A edição de 2026 do American Music Awards em Las Vegas surpreendeu a todos, com a ascensão meteórica de novos talentos e o inesperado ‘snub’ de superestrelas como Taylor Swift.
⏱️ Em 5 segundos:
- Taylor Swift, apesar de oito indicações, não levou nenhum prêmio no AMA 2026.
- Artistas como KATSEYE, HUNTR/X e Sombr foram os grandes vencedores da noite, com três troféus cada.
- A premiação em Las Vegas destacou a diversidade musical, incluindo a categoria dance/eletrônica.
- Morgan Wallen foi novamente esnobado na categoria de álbum country favorito.
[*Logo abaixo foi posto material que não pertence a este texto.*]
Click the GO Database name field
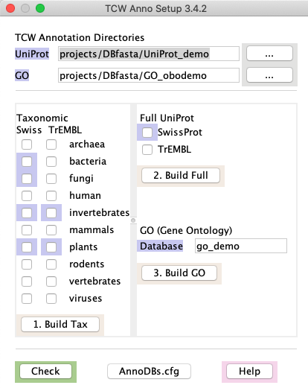 coord(241,246)
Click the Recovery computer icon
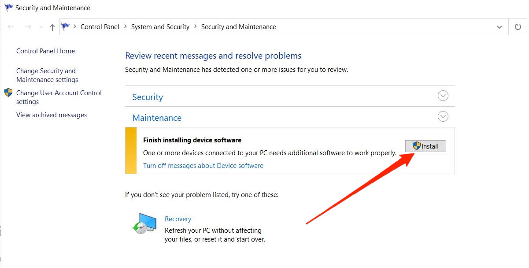Screen dimensions: 529x268 tap(145, 223)
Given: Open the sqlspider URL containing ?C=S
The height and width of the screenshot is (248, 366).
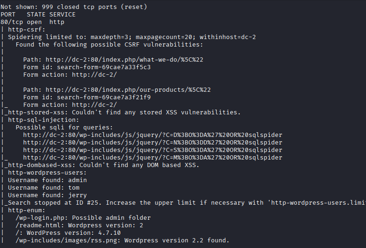Looking at the screenshot, I should coord(152,150).
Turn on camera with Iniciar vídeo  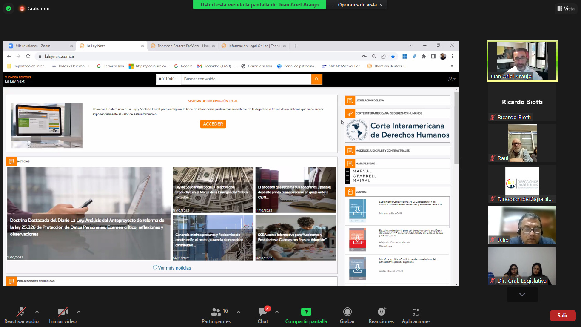coord(63,312)
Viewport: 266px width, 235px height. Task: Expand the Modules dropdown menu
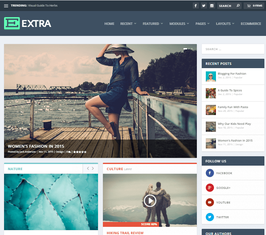click(179, 24)
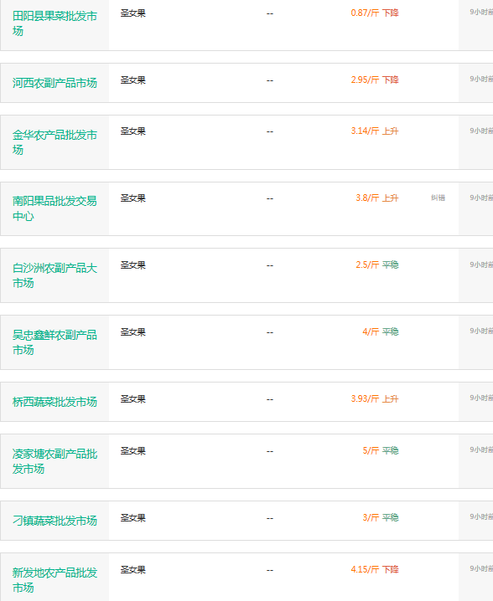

- Shakira e Tyla brilharam em categorias sem gênero definido, mostrando a força de artistas latinas e africanas.
A MGM Grand Garden Arena, em Las Vegas, foi palco de uma das edições mais imprevisíveis do American Music Awards (AMA) em 2026. O evento, conhecido por celebrar os maiores nomes da música, entregou uma noite repleta de reviravoltas, onde novatos brilharam intensamente e até mesmo ícones globais sentiram o sabor amargo da derrota. Em um cenário onde a única certeza é a mudança, o AMA de 2026 provou que o panorama musical está em constante evolução, abrindo espaço para novas vozes e sonoridades.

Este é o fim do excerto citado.